1985年をピークに売上が下がる
原因はAT互換機の出現
以上のように、IBMはラインナップを増やしていったわけだが、売上はどうだったかというと、1981~1987年の売上推移は下のようになっている。
機種/年度別売上台数 | ||||||
---|---|---|---|---|---|---|
IBM-PC | PC/XT | PC/AT | 合計 | |||
1981年 | 2万台 | 2万台 | ||||
1982年 | 14万台 | 14万台 | ||||
1983年 | 40万台 | 10万台 | 50万台 | |||
1984年 | 87万台 | 28万台 | 6万台 | 121万台 | ||
1985年 | 48万台 | 56万台 | 36万台 | 140万台 | ||
1986年 | 28万台 | 55万台 | 35万台 | 118万台 | ||
1987年 | 6万台 | 22万台 | 26万台 | 54万台 | ||
合計 | 225万台 | 171万台 | 103万台 | 499万台 |
データの出典は“Creating Strategic Leverage” by Milind M. Lele
これにPC Jr.やConvertible PCを加えれば、軽く500万台を突破しているわけで、仮に平均小売価格を全部まとめて3000ドルと仮定しても、7年間で150億ドルもの売上になっている。
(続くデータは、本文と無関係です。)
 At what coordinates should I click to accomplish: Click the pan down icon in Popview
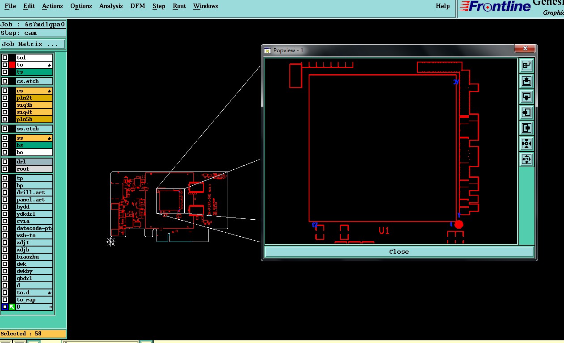(x=526, y=96)
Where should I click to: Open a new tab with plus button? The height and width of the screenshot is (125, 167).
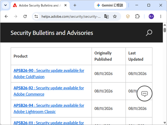tap(75, 5)
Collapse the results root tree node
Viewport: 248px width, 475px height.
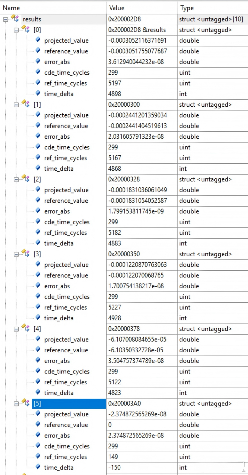[x=5, y=20]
PC Jr.の失敗ぐらいでは揺るがなかったのはこのためである。
もっとも売上のピークは1985年であり、その後徐々に売上は落ちているのもわかる。理由は簡単で、PCクローンの出現である。
連載488回でも触れたが、IBM-PCの開発にあたってはオープンスタンダード戦略がとられた。どのくらいオープンだったかというと、ハードウェアの全回路図とBIOSのソースコードが、Technical Reference Manualとして完全公開されているほどだった。
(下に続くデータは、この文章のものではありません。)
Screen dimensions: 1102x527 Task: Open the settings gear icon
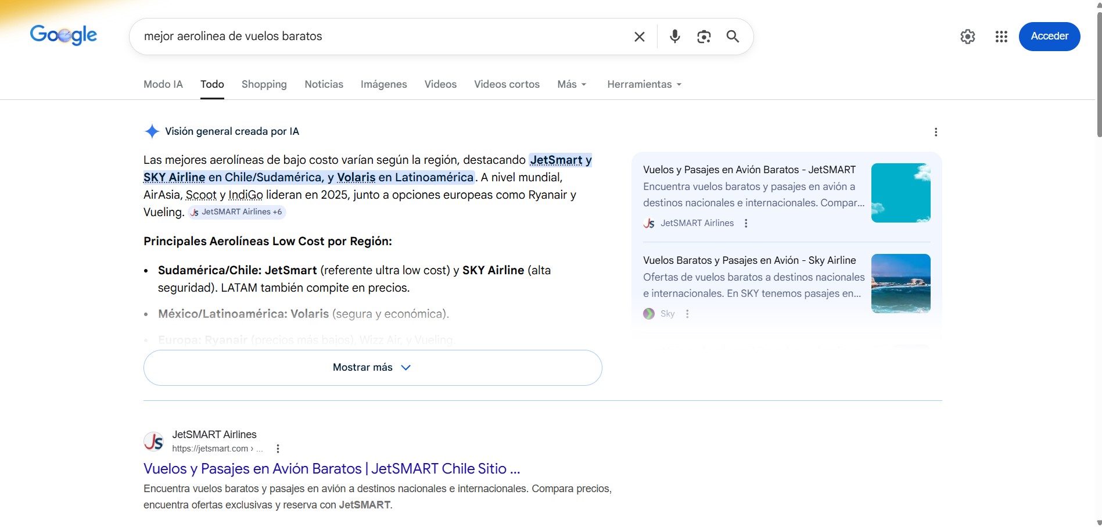click(x=967, y=37)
IBM-PC/ATの場合、“IBM PC AT 5170 Technical Reference 1502494”の表紙が青ということでBlue Bookという名前で知られているが、これをご覧いただくとわかるが、必要な情報がすべて網羅されて掲載されている。
ただこのBIOSをそのままコピーすると著作権違反になる(実際、これをやってバレて訴えられた会社が複数ある)ため、これが他社の参入を防ぐ障壁になっていたわけだが、まずCOMPAQが自社向けに互換BIOSを開発して製品を出荷、次いでPhoenixが外販用の互換BIOSの販売を始めた結果、1985年以降もPC市場は急速に拡大していくものの、そこに占めるIBMの売上が次第に落ちていくのはある意味仕方がない。
間が悪いことは重なるもので、こうした新しい競合に対応していかなければならないという時期に、ESDはDon Estridge氏を失った。ここからESDは方向性がずれ始める(次回に続く)。